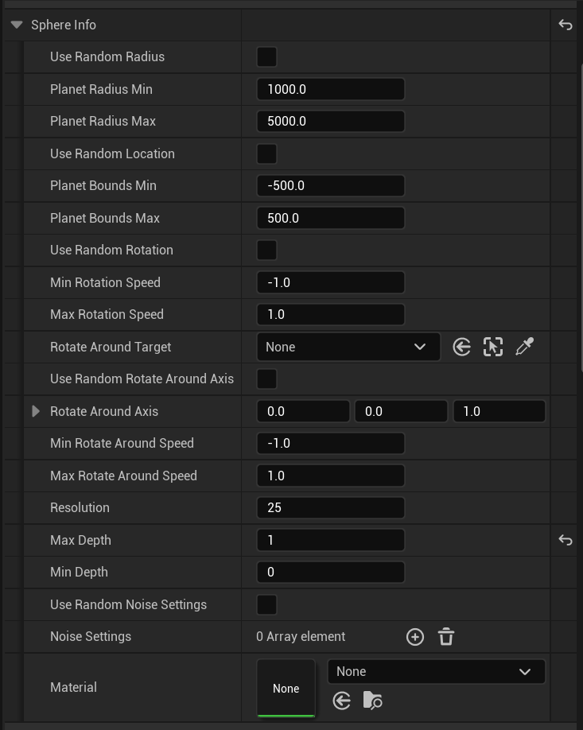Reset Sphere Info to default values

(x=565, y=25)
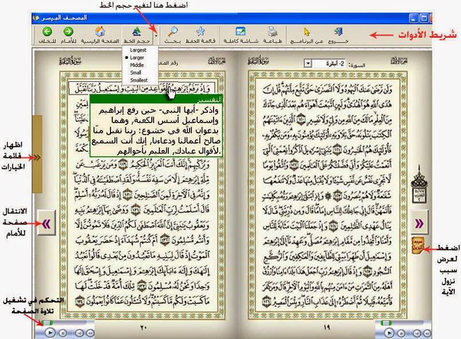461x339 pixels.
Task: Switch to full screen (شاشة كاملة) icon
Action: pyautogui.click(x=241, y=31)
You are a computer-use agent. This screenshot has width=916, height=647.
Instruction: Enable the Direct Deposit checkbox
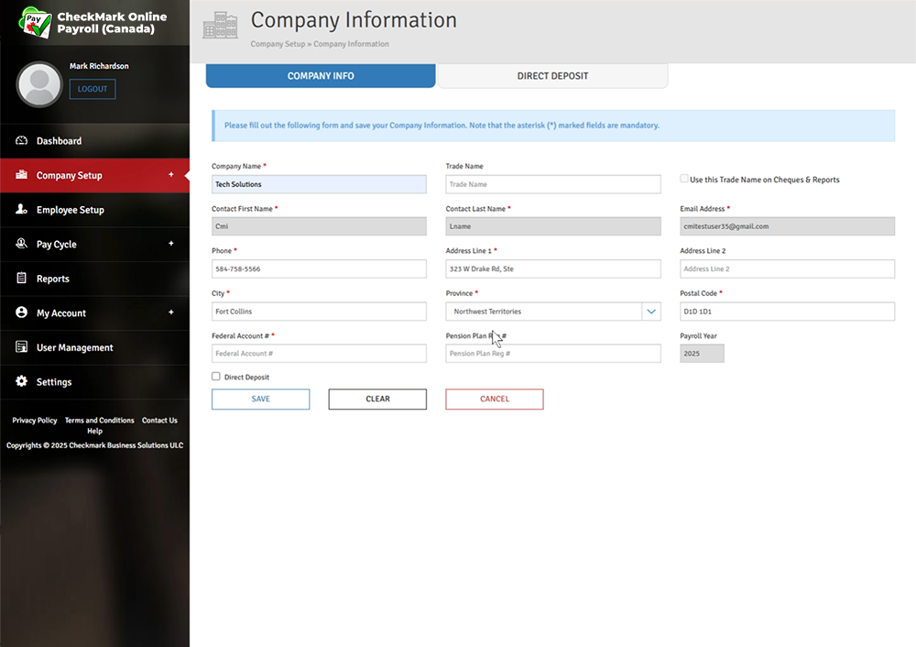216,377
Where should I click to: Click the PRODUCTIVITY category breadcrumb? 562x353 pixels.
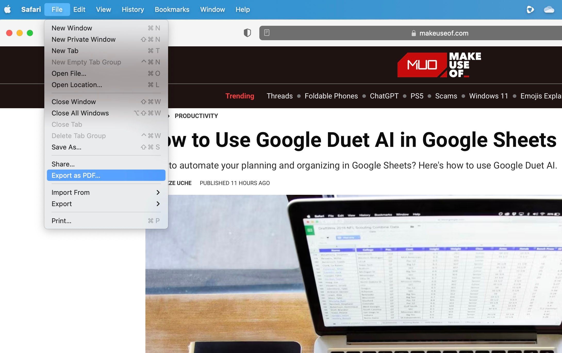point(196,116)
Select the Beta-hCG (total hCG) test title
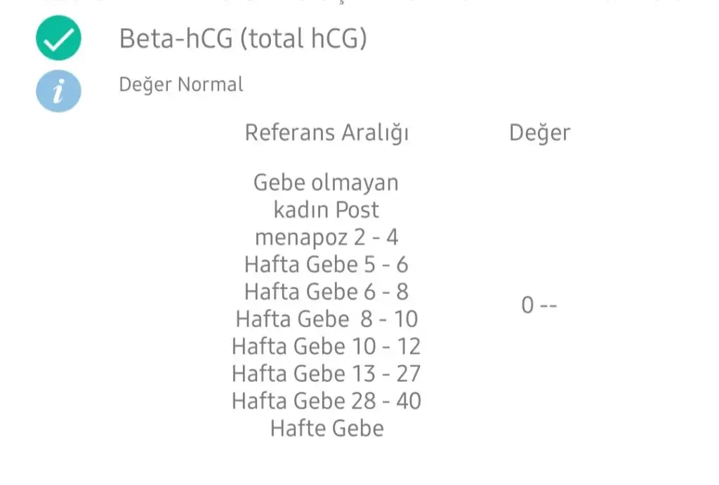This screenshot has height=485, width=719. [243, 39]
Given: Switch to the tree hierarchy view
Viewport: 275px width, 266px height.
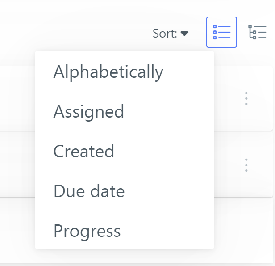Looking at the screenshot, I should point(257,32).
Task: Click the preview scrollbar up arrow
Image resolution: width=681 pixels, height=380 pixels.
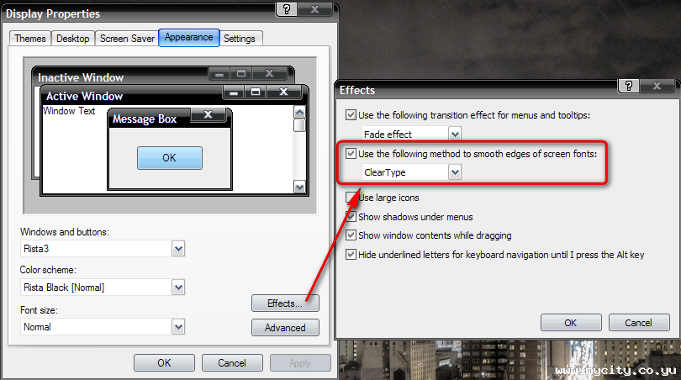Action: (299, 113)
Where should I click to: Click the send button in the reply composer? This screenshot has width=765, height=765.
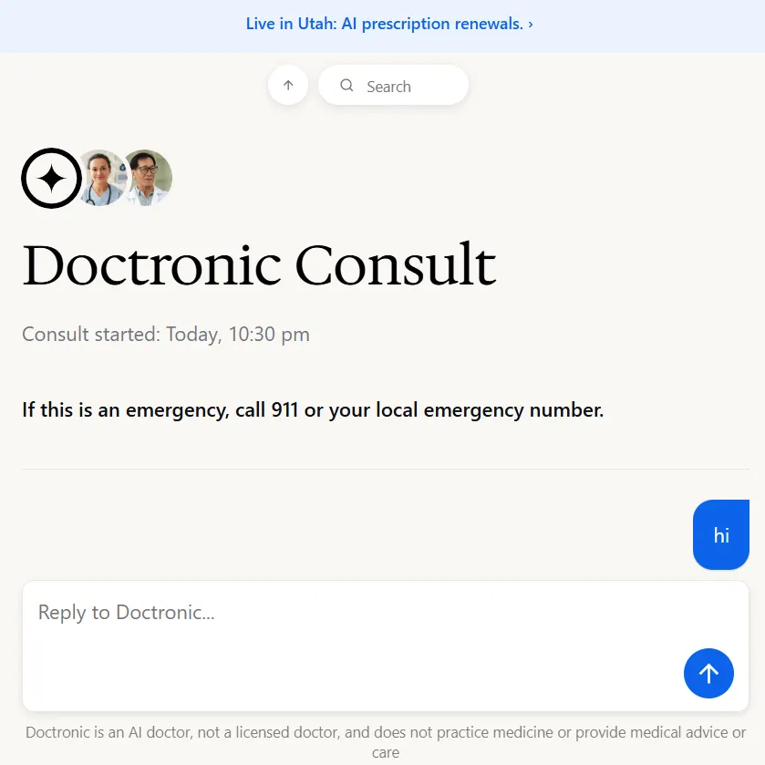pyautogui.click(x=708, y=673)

══════

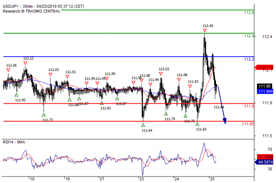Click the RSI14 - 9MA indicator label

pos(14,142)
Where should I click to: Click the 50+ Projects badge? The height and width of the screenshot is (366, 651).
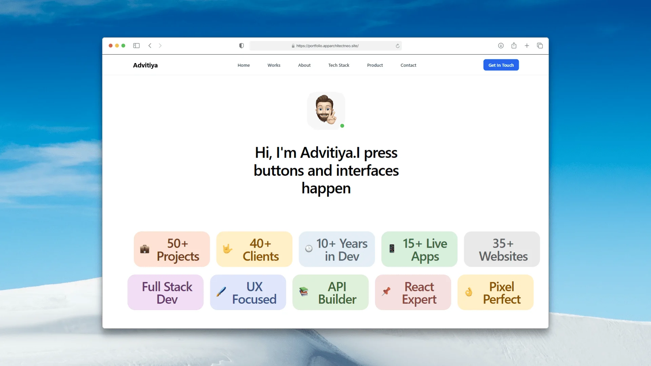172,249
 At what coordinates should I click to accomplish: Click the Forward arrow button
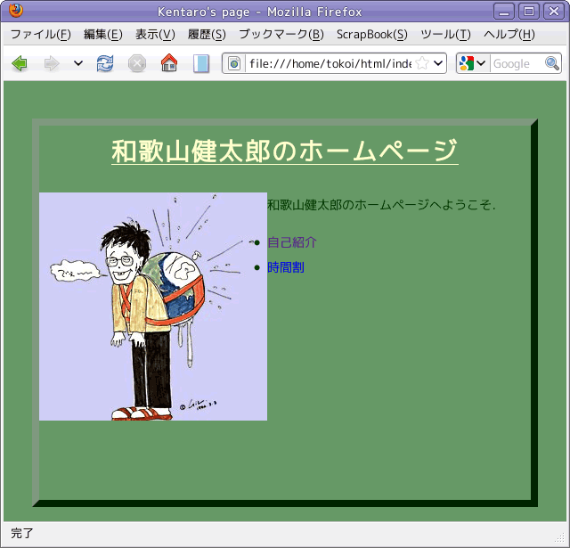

══════

Copy everything from "Where should I click to: Click the send" down to "pyautogui.click(x=708, y=673)" in the data, renaming "reply composer" to "message composer" and leaving the rest as it is. Don't include the pictures.

Where should I click to: Click the send button in the message composer? This screenshot has width=765, height=765.
pyautogui.click(x=708, y=673)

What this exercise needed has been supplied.